— Я не могу ставить вам условий, — натянуто улыбнулся полковник. — Повторяю: я действую как частное лицо, на свой страх и риск. Но вот пожелания… Некоторые пожелания… в отношении того, что вы затеяли, у меня есть. Пожелания. Просьбы.
Роббинс всем своим видом изобразил величайшее внимание к собеседнику.
— Да о сущем пустяке хочу я вас просить, — махнул рукой Стырный. — О совершенно очевидной вещи. Я всего лишь хочу присутствовать при этом вашем разговоре. Совершенно открыто, только как частное лицо, повторяю. Но только откровенно заинтересованное в том, чтобы знать… ну, хотя бы догадываться о тех сюрпризах, которые поджидают тот мир, в котором этому частному лицу приходится жить. Поймите меня правильно: если бы речь шла только о ваших личных судьбах, то я и не стал бы совать нос в ваши опасные игры. Но все дело-то в том, что с самого начала это оказались не только ваши игры. И сверх того, еще и очень опасные игры. Собственно, для нашего Мира, для Республики Джей, если выражаться формально, они, игры эти, гораздо опаснее, чем для вас лично. Гибель пятерых любителей приключений, согласитесь, пустяк по сравнению с Эпидемией или визитами технодраконов. А вот безопасность Республики — это, если хотите, уже мое личное дело. Не заработок и не обязанность. Мне кажется, вы из тех, кто должен понять, что это — не демагогия. Так что, согласитесь, у моей просьбы есть свой резон. Как-никак, хочется загодя иметь хоть какое-то представление о том, чем планете придется расплачиваться за следующий ход в этой вашей игре. Ведь вы — уже в игре, господин следователь?

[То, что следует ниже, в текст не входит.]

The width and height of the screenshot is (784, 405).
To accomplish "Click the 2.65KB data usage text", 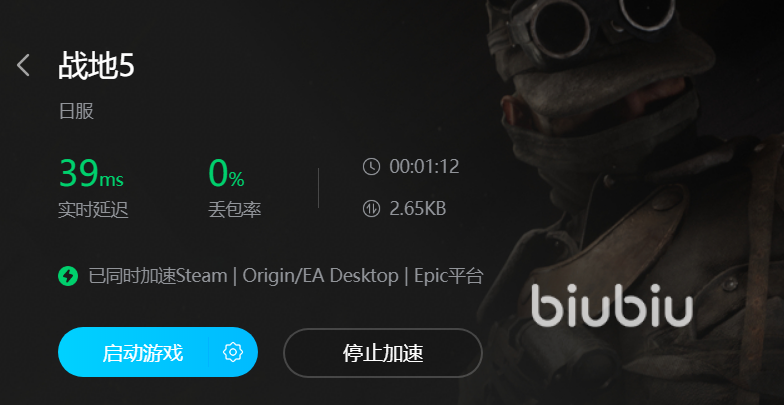I will (418, 208).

Это был не вопрос — снисходительное утверждение. Том не стал возражать полковнику. Промолчал.
— И я понимаю, что вам не по своей воле приходится делать эти ходы. — Стырный отвел свой взгляд от лица Роббинса и уставился в туманную даль моря, затянутого пеленой дождя.
— Вы… госпожа Карои рассказала вам свою историю? — выдержав небольшую паузу, спросил Том.
Стырный покачал головой:
— Я и не пытался расспрашивать ни ее, ни Васецки. После того, разумеется, как пришлось сдать это дело. Это, в общем-то, и бессмысленно. Однако многое в этой истории поддается… Ну, вычислению, что ли. Логическому анализу. В конце концов, я уже полный десяток лет копаюсь в делах этой… теперь и вашей компании. Не грех было бы и самому догадаться кое о чем. Другое дело — догадливость моя проснулась с солидным запозданием. С самого начала этой истории мне только и приходилось, что хлопать ушами, пока по милости этих затейников нам на головы сыпались непредсказуемые беды и несчастья. А затем, после исчезновения Сухова, оставшиеся двое, что называется, легли на дно так основательно, что… К тому же как раз в это время дело это у нас, как я вам уже сказал, отобрали.
— Я боюсь… — Том посмотрел в ту же промозглую даль, в которую внимательно всматривался полковник, точно так же видя в ней только что-то свое. — Я боюсь, что в таком случае у нас с госпожой Карои не получится никакого разговора.
— Это, пожалуй, верно. — Стырный бросил на него короткий взгляд. — Бог с вами, с вашими секретами. Они — не для этого Мира. Давайте поставим вопрос так: и вы, и я понимаем, что значит
— Во всяком случае, я понял вас. Я сам прежде всего заинтересован в том… В том, чтобы эта адская игра хоть чем-то закончилась. — Том сделал неопределенный жест и поежился от налетевшего порыва холодной мороси. — Только… Только мы имеем дело с настолько неопределенной, непредсказуемой… сущностью. Думаю, что вряд ли смогу сообщить вам, полковник, что-то хоть сколько-нибудь путное.
Он помолчал немного.
— В одном только вы совершенно правы — продолжать эту… игру нам приходится не по своей воле. Может, каждый новый ее шаг и приносит Джею новую беду, но если его не сделать, этот шаг, то события окончательно выйдут из-под контроля.
Стырный усмехнулся:
— Если бы я не понимал этого, вся ваша компания уже давно сидела бы за решеткой. И за крепкой решеткой, поверьте мне. Будь на это хоть сто запретов Директората. Тем не менее повторяю: я верю, что никто из нас не желает зла ни Джею, ни себе. И я верю в то, что мы с вами достаточно хорошо понимаем друг друга.